Referral Abuse

Freshness Warning
This article is over 15 years old. It's possible that the information you read below isn't current.

It appears that each time an RSS file from my site is loaded by one of these applications, a referer is deposited in the log file. Each time I load a page in Internet Explorer, I don’t leave a referer for www.microsoft.com/ie in the log files of the site whose page I loaded, so why should any of the RSS readers be different?

RSS readers misusing the referer field? (kottke.org)

Amen. I’ve always found it irritating that news aggregators insert their URL into the referrer field. Some aggregators have taken things a step further by allowing the user to use any arbitrary URL as the referrer. So I get 48 "referrals" each day from www.hardhathosting.com even though there’s not a single link from their site to mine. It’s not that I mind knowing where my readers are coming from—that’s kind of nice, and I’m glad the person behind Hardhat Hosting finds me interesting enough to grab the feeds for this this blog and Simplelinks once an hour. It just makes it difficult to distinguish a real referrer from someone else. If Hardhat Hosting were to put a real link on their site to mine and people followed it, I probably wound’t notice. I’d just think the referral logs were crying wolf.
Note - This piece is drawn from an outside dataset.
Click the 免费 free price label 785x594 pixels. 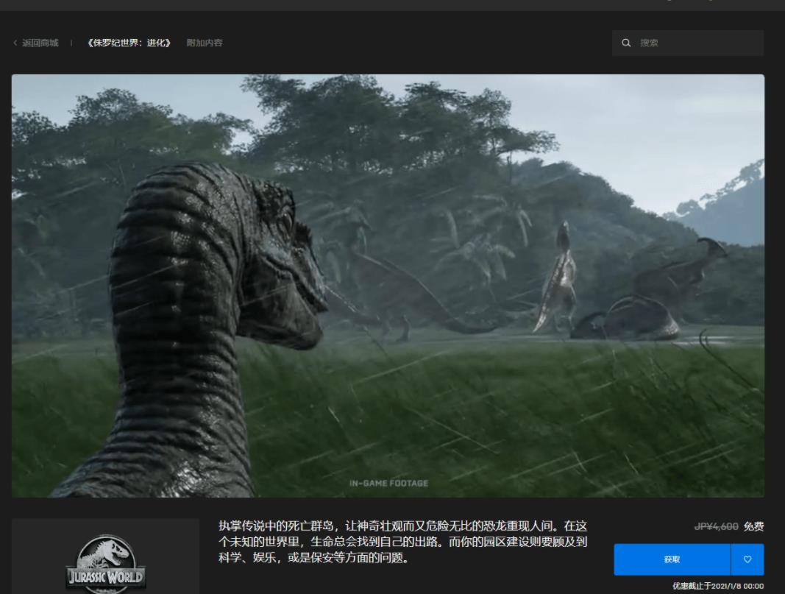[753, 526]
As a temporary measure, you can use a custom URL for the referrals instead of your site’s home page or the home page for the aggregator. L.M. Orchard does this with Amphetadesk, setting the referrer to a thanks page on 0xDECAFBAD and I do this with Aggie. Sites I visit see a link to http://kalsey.com/blog/thanks/ in their referral logs.

It would be nice if there was some sort of browser header the aggregator could send to identify itself instead of using the referrer field. Oh, that’s right, there is. It’s called User-Agent.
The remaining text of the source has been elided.